Wall Street’s long-running scepticism toward software stocks has turned into outright panic. Traders are dumping software-as-a-service names as artificial intelligence raises fears of shrinking moats, pricing pressure, and faster disruption across the industry.

“This is ‘get me out’ selling,” said a Jefferies trader, describing what some desks are calling a SaaSpocalypse.

What set it off

The latest wave of selling accelerated after Anthropic released an AI productivity tool for in-house lawyers. That announcement hit legal and data-driven software firms hard:

  • Thomson Reuters fell about 16%
  • London Stock Exchange Group dropped roughly 13%
  • CS Disco slid 12%
  • LegalZoom sank nearly 20%

The S&P North American software index is now down about 15% in January, its worst monthly drop since 2008.

Why investors are worried

The core fear is simple. AI lowers barriers to entry and compresses pricing. That makes many software products easier to replace.
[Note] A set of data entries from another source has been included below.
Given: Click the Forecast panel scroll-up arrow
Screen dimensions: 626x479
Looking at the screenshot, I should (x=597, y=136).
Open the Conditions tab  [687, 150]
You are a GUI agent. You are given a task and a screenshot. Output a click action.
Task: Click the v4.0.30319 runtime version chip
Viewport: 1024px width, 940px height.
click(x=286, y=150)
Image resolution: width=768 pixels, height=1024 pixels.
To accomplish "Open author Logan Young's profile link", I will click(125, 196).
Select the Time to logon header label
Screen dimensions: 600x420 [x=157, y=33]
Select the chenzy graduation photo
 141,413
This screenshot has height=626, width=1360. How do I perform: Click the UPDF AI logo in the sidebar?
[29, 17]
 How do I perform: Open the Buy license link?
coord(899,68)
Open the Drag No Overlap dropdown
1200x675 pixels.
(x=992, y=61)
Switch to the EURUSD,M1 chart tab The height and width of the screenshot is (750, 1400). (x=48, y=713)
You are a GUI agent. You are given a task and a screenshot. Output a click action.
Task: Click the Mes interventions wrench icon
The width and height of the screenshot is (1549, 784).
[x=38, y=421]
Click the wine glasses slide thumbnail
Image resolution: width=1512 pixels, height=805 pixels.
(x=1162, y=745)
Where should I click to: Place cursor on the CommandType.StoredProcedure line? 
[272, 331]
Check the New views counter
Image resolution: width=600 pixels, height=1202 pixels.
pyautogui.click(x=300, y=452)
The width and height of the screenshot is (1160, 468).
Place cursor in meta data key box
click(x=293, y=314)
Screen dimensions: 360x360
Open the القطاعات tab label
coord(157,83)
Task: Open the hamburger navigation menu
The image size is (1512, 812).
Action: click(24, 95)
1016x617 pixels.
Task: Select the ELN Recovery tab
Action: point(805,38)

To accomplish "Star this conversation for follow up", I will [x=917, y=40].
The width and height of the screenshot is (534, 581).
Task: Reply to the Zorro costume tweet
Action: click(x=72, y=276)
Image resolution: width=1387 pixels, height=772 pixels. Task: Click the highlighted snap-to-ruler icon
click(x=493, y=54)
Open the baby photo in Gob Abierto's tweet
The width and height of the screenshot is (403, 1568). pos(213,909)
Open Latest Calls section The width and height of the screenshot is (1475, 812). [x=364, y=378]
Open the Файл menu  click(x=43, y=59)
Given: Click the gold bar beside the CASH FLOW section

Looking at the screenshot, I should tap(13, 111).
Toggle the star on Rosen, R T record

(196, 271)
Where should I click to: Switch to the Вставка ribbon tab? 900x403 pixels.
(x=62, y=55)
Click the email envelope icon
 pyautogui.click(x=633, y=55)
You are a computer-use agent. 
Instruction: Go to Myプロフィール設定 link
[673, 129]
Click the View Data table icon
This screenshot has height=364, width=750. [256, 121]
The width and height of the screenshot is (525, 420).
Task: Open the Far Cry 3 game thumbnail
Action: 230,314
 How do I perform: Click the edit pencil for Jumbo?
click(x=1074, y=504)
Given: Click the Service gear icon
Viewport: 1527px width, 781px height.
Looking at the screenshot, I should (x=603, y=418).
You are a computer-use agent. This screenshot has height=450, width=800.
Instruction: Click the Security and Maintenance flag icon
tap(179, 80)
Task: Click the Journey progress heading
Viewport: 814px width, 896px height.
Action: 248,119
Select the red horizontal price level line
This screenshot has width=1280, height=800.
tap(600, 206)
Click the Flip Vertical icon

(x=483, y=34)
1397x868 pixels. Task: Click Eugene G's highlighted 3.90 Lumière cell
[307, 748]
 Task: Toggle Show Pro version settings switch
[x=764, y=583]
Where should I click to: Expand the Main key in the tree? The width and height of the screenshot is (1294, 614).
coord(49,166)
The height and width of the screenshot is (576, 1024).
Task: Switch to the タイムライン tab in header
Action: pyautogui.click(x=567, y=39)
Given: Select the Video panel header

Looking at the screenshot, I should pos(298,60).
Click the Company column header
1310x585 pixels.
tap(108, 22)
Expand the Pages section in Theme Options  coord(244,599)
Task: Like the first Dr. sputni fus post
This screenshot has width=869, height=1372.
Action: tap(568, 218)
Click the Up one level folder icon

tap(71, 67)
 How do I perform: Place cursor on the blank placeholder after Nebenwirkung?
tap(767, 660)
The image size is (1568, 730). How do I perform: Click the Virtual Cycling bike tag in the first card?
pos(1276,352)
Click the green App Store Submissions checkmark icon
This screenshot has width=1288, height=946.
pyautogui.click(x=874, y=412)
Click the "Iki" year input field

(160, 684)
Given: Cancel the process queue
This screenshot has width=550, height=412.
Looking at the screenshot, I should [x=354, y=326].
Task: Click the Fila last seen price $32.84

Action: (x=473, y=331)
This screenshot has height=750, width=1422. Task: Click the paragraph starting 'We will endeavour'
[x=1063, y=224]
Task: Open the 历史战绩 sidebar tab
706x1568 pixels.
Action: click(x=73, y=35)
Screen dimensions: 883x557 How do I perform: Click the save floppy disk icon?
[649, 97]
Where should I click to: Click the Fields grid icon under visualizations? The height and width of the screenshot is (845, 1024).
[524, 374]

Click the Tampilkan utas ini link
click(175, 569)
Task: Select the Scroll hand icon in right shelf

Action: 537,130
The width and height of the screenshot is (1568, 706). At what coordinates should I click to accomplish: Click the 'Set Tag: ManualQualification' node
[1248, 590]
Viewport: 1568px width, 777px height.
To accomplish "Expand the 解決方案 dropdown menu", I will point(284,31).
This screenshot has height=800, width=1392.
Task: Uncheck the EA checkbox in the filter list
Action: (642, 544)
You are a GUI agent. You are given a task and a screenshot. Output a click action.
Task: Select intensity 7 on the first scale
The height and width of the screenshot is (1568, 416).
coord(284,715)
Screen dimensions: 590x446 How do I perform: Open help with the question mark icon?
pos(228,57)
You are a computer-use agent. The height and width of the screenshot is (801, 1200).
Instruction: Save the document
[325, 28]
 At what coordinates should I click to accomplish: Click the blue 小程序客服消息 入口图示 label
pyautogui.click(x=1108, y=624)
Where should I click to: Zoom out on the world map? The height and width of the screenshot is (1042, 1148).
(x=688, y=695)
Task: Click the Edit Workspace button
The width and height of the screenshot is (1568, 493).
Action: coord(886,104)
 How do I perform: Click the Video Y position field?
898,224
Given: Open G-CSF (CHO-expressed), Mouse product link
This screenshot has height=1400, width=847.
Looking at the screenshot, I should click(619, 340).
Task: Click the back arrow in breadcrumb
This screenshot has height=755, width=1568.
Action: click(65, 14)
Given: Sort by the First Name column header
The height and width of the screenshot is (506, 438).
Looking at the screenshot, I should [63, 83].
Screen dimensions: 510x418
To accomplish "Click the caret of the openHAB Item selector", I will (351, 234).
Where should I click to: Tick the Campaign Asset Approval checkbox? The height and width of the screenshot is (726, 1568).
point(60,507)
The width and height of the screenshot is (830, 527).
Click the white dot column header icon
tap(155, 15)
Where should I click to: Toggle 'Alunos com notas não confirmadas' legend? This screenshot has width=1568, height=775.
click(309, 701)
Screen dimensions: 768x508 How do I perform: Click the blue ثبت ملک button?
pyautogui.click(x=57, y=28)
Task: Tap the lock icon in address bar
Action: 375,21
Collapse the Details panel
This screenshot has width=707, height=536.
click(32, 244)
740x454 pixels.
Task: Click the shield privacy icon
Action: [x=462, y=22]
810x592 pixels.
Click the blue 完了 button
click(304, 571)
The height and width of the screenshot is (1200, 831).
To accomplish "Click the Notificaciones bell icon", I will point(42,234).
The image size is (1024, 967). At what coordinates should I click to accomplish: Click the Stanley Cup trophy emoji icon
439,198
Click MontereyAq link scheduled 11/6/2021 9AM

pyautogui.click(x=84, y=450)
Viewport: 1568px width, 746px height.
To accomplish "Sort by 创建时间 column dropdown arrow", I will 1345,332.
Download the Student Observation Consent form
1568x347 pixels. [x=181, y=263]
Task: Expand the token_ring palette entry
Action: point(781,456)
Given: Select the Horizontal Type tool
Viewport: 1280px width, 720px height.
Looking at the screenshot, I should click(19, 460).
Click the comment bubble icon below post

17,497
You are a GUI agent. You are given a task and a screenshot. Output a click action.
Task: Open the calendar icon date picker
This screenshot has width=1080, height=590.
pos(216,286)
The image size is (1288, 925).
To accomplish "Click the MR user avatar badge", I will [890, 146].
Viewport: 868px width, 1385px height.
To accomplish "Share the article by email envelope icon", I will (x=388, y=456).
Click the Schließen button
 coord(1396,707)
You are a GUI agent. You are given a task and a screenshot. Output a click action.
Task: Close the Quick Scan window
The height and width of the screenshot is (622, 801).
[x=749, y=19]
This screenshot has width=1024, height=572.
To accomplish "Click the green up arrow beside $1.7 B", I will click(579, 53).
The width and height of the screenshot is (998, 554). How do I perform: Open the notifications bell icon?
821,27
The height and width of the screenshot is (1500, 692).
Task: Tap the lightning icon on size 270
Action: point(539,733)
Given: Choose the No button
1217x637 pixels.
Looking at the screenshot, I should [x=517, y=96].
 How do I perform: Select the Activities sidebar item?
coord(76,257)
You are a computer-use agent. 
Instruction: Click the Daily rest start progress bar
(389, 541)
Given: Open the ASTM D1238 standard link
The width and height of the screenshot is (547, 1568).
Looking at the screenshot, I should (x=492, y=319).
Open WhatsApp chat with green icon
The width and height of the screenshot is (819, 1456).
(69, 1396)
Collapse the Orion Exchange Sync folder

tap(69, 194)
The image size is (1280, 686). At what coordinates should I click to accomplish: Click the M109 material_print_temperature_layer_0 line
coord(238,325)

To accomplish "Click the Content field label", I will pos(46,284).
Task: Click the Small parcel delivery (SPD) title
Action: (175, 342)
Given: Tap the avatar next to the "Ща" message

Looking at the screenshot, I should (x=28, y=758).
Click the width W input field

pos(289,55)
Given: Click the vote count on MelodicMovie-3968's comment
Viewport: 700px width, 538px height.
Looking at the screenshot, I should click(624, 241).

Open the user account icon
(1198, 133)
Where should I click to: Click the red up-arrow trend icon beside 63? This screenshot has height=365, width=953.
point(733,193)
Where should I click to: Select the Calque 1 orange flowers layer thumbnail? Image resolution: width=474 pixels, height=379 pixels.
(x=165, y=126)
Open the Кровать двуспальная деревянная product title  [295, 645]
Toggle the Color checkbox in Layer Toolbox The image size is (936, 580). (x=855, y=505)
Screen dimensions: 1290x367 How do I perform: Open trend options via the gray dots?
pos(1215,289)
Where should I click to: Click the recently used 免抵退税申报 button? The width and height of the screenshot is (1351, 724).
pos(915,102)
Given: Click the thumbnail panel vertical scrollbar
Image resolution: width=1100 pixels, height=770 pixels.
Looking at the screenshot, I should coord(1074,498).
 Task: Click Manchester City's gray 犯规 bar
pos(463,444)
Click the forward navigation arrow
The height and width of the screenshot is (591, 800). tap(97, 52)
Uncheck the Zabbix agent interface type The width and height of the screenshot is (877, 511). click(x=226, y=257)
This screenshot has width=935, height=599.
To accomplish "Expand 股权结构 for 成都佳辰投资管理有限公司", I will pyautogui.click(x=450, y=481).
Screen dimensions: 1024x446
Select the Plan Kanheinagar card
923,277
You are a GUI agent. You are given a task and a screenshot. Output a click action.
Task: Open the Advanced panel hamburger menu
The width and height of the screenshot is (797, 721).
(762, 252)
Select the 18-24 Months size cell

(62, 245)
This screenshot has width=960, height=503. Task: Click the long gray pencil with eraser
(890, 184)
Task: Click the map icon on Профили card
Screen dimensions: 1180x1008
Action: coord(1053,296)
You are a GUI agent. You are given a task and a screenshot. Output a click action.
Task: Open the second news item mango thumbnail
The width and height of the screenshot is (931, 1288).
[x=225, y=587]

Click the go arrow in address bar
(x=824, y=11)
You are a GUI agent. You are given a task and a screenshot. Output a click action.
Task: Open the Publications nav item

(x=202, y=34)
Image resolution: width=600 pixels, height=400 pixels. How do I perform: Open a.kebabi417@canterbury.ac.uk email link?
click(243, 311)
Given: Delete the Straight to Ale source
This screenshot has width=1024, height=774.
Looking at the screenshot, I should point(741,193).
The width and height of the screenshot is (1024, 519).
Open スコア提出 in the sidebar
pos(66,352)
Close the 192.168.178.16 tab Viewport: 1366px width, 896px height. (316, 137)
“The range of outcomes has widened,” said a strategist at LPL Financial. “That makes it harder to value these businesses or know what is actually cheap.”

Even solid earnings have not helped. Microsoft reported strong results, but slowing cloud growth and heavy AI spending knocked the stock sharply lower. January was Microsoft’s worst month in more than a decade.

Private equity is reacting too. Firms including Apollo Global Management have cut software exposure and hired consultants to assess which portfolio companies are most vulnerable to AI disruption.

Not everyone is selling

There are early signs of bottom-fishing. Palantir posted strong revenue growth and a bullish outlook, sending shares higher. Some funds are selectively buying Microsoft, arguing its scale and balance sheet position it as a long-term AI winner.

From a technical view, several strategists say the sector looks oversold and due for a bounce. Valuations are near multi-year lows.

The big question

The selloff is no longer about near-term earnings. It is about survival.

Investors now face a tougher task: separating software companies that will be replaced by AI from those that will use AI to deepen their advantage. Until that picture clears, traders say fear, not fundamentals, is likely to keep driving prices.

Disclosure: This article does not represent investment advice. The content and materials featured on this page are for educational purposes only.